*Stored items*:
◆ ◆ ◆ ◆

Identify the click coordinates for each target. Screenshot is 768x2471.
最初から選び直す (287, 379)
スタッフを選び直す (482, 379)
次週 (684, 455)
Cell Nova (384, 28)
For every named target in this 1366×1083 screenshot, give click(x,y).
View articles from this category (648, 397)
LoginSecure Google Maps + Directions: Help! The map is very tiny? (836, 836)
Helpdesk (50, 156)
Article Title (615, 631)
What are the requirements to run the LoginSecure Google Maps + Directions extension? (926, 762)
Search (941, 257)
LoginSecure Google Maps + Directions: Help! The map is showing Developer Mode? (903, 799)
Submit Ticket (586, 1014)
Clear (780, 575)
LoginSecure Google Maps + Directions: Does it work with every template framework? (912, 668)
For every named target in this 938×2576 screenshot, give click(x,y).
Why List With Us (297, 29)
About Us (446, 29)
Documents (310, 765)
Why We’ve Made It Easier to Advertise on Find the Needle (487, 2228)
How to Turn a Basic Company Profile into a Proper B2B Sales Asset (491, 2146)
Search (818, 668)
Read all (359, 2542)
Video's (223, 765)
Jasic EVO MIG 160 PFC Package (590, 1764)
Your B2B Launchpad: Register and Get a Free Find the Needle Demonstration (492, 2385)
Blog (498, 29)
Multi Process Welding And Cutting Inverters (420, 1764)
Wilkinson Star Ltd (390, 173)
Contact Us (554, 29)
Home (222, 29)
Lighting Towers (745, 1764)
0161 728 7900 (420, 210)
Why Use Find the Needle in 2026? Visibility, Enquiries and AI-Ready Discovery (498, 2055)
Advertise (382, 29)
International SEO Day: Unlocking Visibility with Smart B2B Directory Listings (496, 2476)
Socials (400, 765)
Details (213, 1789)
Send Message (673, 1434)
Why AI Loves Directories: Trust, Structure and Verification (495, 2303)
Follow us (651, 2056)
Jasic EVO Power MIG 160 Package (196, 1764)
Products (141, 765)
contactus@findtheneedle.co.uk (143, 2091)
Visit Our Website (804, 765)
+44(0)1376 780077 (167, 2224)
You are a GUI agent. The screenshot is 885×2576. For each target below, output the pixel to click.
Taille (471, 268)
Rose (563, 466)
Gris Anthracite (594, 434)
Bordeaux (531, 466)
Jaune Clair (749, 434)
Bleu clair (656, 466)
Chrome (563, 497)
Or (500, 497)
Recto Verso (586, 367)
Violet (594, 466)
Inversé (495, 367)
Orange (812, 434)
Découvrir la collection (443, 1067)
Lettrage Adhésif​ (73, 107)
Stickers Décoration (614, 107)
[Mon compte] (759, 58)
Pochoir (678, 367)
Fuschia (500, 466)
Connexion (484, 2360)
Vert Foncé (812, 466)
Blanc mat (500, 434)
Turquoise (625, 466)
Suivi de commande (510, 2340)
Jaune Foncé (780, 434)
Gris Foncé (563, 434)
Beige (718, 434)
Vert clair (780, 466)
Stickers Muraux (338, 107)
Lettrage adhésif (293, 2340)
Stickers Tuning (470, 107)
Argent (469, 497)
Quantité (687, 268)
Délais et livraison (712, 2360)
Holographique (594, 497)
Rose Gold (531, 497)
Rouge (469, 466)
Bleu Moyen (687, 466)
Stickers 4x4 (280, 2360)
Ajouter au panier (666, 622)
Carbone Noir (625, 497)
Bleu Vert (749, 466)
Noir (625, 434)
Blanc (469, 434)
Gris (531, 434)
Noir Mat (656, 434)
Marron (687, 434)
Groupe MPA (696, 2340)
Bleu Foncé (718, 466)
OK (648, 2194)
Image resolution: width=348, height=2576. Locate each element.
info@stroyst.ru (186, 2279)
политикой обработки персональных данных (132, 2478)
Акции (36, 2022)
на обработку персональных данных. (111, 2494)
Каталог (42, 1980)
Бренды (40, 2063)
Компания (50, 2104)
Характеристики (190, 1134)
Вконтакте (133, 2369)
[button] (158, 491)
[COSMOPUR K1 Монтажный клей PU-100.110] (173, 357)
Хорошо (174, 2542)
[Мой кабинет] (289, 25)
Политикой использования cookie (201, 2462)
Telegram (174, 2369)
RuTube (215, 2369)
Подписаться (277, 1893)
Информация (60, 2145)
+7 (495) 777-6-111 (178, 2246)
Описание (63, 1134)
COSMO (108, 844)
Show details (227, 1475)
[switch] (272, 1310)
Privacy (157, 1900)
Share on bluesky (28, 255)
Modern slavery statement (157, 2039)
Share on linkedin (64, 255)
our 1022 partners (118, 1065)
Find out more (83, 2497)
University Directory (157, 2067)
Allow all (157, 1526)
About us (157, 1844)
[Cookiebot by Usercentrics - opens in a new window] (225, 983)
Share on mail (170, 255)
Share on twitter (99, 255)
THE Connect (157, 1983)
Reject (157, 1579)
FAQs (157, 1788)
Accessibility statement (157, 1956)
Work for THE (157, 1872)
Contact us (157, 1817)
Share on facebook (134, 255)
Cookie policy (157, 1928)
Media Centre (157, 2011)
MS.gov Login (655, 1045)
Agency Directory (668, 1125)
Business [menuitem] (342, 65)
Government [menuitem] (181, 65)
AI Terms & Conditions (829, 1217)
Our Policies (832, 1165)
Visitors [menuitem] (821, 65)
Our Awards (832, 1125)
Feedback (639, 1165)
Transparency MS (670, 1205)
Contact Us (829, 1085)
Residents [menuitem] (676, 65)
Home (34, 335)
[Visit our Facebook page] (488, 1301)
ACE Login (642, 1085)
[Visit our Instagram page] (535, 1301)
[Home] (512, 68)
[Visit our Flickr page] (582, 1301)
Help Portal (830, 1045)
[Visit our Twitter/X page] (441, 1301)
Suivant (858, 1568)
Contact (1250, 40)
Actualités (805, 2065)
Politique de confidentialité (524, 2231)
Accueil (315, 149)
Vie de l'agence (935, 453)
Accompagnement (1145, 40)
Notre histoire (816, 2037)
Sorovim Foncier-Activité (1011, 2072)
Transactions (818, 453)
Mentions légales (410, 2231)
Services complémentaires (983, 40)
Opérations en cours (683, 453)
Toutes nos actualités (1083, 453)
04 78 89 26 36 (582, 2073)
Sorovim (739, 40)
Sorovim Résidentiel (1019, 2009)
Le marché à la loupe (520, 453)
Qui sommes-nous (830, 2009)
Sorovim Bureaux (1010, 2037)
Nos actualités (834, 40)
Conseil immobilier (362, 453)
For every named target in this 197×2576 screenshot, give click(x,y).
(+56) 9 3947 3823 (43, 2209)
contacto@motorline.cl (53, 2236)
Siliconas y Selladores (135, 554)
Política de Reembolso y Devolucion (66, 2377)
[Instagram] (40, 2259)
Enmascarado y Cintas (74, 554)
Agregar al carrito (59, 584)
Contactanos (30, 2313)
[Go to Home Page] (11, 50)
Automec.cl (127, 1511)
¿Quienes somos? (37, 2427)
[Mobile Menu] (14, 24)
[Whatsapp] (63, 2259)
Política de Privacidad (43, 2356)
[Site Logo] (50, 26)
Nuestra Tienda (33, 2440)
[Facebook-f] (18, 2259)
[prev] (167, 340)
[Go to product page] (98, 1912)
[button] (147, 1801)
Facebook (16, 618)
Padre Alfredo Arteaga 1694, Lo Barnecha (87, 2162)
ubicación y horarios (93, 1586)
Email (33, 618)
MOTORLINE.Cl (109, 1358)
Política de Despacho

◆ ◆ ◆ ◆

*To do*: The full set of records must be output again exactly.

*Solution to this exercise*:
Identify the click coordinates for each target. Screenshot is 768x2471.
最初から選び直す (287, 379)
スタッフを選び直す (482, 379)
次週 (684, 455)
Cell Nova (384, 28)
For every named target in this 1366×1083 screenshot, give click(x,y).
View articles from this category (648, 397)
LoginSecure Google Maps + Directions: Help! The map is very tiny? (836, 836)
Helpdesk (50, 156)
Article Title (615, 631)
What are the requirements to run the LoginSecure Google Maps + Directions extension? (926, 762)
Search (941, 257)
LoginSecure Google Maps + Directions: Help! The map is showing Developer Mode? (903, 799)
Submit Ticket (586, 1014)
Clear (780, 575)
LoginSecure Google Maps + Directions: Does it work with every template framework? (912, 668)
For every named target in this 938×2576 screenshot, give click(x,y).
Why List With Us (297, 29)
About Us (446, 29)
Documents (310, 765)
Why We’ve Made It Easier to Advertise on Find the Needle (487, 2228)
How to Turn a Basic Company Profile into a Proper B2B Sales Asset (491, 2146)
Search (818, 668)
Read all (359, 2542)
Video's (223, 765)
Jasic EVO MIG 160 PFC Package (590, 1764)
Your B2B Launchpad: Register and Get a Free Find the Needle Demonstration (492, 2385)
Blog (498, 29)
Multi Process Welding And Cutting Inverters (420, 1764)
Wilkinson Star Ltd (390, 173)
Contact Us (554, 29)
Home (222, 29)
Lighting Towers (745, 1764)
0161 728 7900 (420, 210)
Why Use Find the Needle in 2026? Visibility, Enquiries and AI-Ready Discovery (498, 2055)
Advertise (382, 29)
International SEO Day: Unlocking Visibility with Smart B2B Directory Listings (496, 2476)
Socials (400, 765)
Details (213, 1789)
Send Message (673, 1434)
Why AI Loves Directories: Trust, Structure and Verification (495, 2303)
Follow us (651, 2056)
Jasic EVO Power MIG 160 Package (196, 1764)
Products (141, 765)
contactus@findtheneedle.co.uk (143, 2091)
Visit Our Website (804, 765)
+44(0)1376 780077 (167, 2224)
You are a GUI agent. The screenshot is 885×2576. For each target below, output the pixel to click.
Taille (471, 268)
Rose (563, 466)
Gris Anthracite (594, 434)
Bordeaux (531, 466)
Jaune Clair (749, 434)
Bleu clair (656, 466)
Chrome (563, 497)
Or (500, 497)
Recto Verso (586, 367)
Violet (594, 466)
Inversé (495, 367)
Orange (812, 434)
Découvrir la collection (443, 1067)
Lettrage Adhésif​ (73, 107)
Stickers Décoration (614, 107)
[Mon compte] (759, 58)
Pochoir (678, 367)
Fuschia (500, 466)
Connexion (484, 2360)
Vert Foncé (812, 466)
Blanc mat (500, 434)
Turquoise (625, 466)
Suivi de commande (510, 2340)
Jaune Foncé (780, 434)
Gris Foncé (563, 434)
Beige (718, 434)
Vert clair (780, 466)
Stickers Muraux (338, 107)
Lettrage adhésif (293, 2340)
Stickers Tuning (470, 107)
Argent (469, 497)
Quantité (687, 268)
Délais et livraison (712, 2360)
Holographique (594, 497)
Rose Gold (531, 497)
Rouge (469, 466)
Bleu Moyen (687, 466)
Stickers 4x4 (280, 2360)
Ajouter au panier (666, 622)
Carbone Noir (625, 497)
Bleu Vert (749, 466)
Noir (625, 434)
Blanc (469, 434)
Gris (531, 434)
Noir Mat (656, 434)
Marron (687, 434)
Groupe MPA (696, 2340)
Bleu Foncé (718, 466)
OK (648, 2194)
Image resolution: width=348, height=2576. Locate each element.
info@stroyst.ru (186, 2279)
политикой обработки персональных данных (132, 2478)
Акции (36, 2022)
на обработку персональных данных. (111, 2494)
Каталог (42, 1980)
Бренды (40, 2063)
Компания (50, 2104)
Характеристики (190, 1134)
Вконтакте (133, 2369)
[button] (158, 491)
[COSMOPUR K1 Монтажный клей PU-100.110] (173, 357)
Хорошо (174, 2542)
[Мой кабинет] (289, 25)
Политикой использования cookie (201, 2462)
Telegram (174, 2369)
RuTube (215, 2369)
Подписаться (277, 1893)
Информация (60, 2145)
+7 (495) 777-6-111 (178, 2246)
Описание (63, 1134)
COSMO (108, 844)
Show details (227, 1475)
[switch] (272, 1310)
Privacy (157, 1900)
Share on bluesky (28, 255)
Modern slavery statement (157, 2039)
Share on linkedin (64, 255)
our 1022 partners (118, 1065)
Find out more (83, 2497)
University Directory (157, 2067)
Allow all (157, 1526)
About us (157, 1844)
[Cookiebot by Usercentrics - opens in a new window] (225, 983)
Share on mail (170, 255)
Share on twitter (99, 255)
THE Connect (157, 1983)
Reject (157, 1579)
FAQs (157, 1788)
Accessibility statement (157, 1956)
Work for THE (157, 1872)
Contact us (157, 1817)
Share on facebook (134, 255)
Cookie policy (157, 1928)
Media Centre (157, 2011)
MS.gov Login (655, 1045)
Agency Directory (668, 1125)
Business [menuitem] (342, 65)
Government [menuitem] (181, 65)
AI Terms & Conditions (829, 1217)
Our Policies (832, 1165)
Visitors [menuitem] (821, 65)
Our Awards (832, 1125)
Feedback (639, 1165)
Transparency MS (670, 1205)
Contact Us (829, 1085)
Residents [menuitem] (676, 65)
Home (34, 335)
[Visit our Facebook page] (488, 1301)
ACE Login (642, 1085)
[Visit our Instagram page] (535, 1301)
[Home] (512, 68)
[Visit our Flickr page] (582, 1301)
Help Portal (830, 1045)
[Visit our Twitter/X page] (441, 1301)
Suivant (858, 1568)
Contact (1250, 40)
Actualités (805, 2065)
Politique de confidentialité (524, 2231)
Accueil (315, 149)
Vie de l'agence (935, 453)
Accompagnement (1145, 40)
Notre histoire (816, 2037)
Sorovim Foncier-Activité (1011, 2072)
Transactions (818, 453)
Mentions légales (410, 2231)
Services complémentaires (983, 40)
Opérations en cours (683, 453)
Toutes nos actualités (1083, 453)
04 78 89 26 36 (582, 2073)
Sorovim (739, 40)
Sorovim Résidentiel (1019, 2009)
Le marché à la loupe (520, 453)
Qui sommes-nous (830, 2009)
Sorovim Bureaux (1010, 2037)
Nos actualités (834, 40)
Conseil immobilier (362, 453)
For every named target in this 197×2576 screenshot, give click(x,y).
(+56) 9 3947 3823 (43, 2209)
contacto@motorline.cl (53, 2236)
Siliconas y Selladores (135, 554)
Política de Reembolso y Devolucion (66, 2377)
[Instagram] (40, 2259)
Enmascarado y Cintas (74, 554)
Agregar al carrito (59, 584)
Contactanos (30, 2313)
[Go to Home Page] (11, 50)
Automec.cl (127, 1511)
¿Quienes somos? (37, 2427)
[Mobile Menu] (14, 24)
[Whatsapp] (63, 2259)
Política de Privacidad (43, 2356)
[Site Logo] (50, 26)
Nuestra Tienda (33, 2440)
[Facebook-f] (18, 2259)
[prev] (167, 340)
[Go to product page] (98, 1912)
[button] (147, 1801)
Facebook (16, 618)
Padre Alfredo Arteaga 1694, Lo Barnecha (87, 2162)
ubicación y horarios (93, 1586)
Email (33, 618)
MOTORLINE.Cl (109, 1358)
Política de Despacho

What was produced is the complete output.